◆ Challenge: Starting at the line that contains "Task: Click OK in the Skor Geçmişi dialog" and ending at the last line of the items, write out every line again in full. Multiply each coordinate in the answers by 2.3, round to the nearest whole number with halves rounded up, and leave all other text unchanged.
== Material for the task
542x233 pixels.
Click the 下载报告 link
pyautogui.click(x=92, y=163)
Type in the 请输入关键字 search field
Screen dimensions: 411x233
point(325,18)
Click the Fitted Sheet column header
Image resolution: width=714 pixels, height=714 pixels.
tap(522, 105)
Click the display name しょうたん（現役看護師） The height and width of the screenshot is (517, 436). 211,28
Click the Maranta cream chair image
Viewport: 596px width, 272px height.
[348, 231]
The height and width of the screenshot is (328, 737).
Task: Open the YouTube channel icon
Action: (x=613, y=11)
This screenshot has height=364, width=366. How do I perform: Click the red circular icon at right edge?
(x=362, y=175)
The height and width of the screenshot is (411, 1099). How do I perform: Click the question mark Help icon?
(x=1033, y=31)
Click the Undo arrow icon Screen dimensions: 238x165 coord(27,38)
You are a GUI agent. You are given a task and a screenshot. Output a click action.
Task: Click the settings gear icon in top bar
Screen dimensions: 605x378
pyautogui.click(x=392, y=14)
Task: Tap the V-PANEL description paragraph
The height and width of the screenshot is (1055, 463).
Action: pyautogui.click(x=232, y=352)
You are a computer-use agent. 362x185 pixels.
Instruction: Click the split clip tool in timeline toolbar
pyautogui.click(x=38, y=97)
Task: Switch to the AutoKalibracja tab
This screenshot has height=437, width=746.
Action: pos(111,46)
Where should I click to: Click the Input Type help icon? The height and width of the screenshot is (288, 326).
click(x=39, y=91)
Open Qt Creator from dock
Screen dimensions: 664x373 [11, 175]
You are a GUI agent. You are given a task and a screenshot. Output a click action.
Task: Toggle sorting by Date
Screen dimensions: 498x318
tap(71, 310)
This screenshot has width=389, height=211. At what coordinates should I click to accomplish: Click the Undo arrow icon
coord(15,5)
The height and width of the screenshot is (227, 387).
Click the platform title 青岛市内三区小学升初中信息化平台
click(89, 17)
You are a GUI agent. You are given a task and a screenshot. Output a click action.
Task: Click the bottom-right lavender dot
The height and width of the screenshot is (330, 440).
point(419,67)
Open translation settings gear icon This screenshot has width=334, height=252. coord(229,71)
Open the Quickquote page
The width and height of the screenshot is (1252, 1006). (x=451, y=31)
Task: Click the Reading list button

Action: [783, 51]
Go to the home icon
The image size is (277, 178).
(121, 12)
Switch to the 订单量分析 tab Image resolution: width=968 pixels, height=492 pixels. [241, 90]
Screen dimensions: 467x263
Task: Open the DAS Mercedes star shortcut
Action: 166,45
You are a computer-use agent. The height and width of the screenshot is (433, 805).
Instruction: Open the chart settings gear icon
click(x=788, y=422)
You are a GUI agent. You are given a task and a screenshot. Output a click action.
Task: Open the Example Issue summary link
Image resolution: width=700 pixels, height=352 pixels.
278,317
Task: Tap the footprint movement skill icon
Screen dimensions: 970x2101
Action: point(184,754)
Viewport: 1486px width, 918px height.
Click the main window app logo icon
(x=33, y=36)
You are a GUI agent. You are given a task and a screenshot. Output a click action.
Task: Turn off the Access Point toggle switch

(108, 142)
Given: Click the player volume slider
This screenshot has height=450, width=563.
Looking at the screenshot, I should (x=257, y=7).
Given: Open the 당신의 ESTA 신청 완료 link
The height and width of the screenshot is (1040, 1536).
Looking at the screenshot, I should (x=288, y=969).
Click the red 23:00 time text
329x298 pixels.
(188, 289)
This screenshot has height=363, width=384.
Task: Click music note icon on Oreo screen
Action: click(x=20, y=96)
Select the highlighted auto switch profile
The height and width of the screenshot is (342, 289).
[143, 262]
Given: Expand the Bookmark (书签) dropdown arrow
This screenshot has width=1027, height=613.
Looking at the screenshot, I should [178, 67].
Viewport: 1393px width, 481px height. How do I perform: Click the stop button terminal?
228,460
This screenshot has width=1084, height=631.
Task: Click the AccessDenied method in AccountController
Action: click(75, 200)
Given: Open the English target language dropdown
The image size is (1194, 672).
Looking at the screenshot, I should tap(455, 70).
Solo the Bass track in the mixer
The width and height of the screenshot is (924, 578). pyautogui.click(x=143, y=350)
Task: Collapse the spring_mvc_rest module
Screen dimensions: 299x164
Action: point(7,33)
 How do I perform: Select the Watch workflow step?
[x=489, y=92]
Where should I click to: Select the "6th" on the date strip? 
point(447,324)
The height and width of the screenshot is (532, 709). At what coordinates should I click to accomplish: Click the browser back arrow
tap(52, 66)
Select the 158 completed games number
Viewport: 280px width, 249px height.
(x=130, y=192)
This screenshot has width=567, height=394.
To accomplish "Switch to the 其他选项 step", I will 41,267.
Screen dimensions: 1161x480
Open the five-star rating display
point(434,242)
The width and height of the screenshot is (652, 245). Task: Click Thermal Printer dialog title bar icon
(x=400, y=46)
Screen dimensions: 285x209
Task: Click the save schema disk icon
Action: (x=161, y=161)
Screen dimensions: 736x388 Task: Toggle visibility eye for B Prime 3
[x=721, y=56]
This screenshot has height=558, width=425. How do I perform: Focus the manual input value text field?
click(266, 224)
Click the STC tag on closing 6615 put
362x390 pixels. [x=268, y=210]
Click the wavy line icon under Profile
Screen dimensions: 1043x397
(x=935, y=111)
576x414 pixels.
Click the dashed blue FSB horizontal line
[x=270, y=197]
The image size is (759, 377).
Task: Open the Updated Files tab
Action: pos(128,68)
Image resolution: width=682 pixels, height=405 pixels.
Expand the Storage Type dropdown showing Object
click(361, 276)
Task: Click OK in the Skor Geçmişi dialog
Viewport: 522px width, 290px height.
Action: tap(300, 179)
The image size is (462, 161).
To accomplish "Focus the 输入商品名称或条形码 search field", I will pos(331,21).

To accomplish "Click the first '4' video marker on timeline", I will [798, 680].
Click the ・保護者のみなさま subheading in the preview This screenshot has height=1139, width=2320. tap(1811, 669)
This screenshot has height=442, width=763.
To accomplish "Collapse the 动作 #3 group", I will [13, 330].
====
◆ Final answer:
Task: Click OK in the Skor Geçmişi dialog
Viewport: 522px width, 290px height.
Action: tap(690, 412)
The image size is (462, 161).
To accomplish "Focus the 输入商品名称或条形码 search field", I will pos(761,48).

To accomplish "Click the first '4' video marker on timeline", I will [1835, 1564].
Click the ・保護者のみなさま subheading in the preview This screenshot has height=1139, width=2320. tap(4165, 1539)
This screenshot has height=442, width=763.
To accomplish "Collapse the 动作 #3 group", I will [30, 759].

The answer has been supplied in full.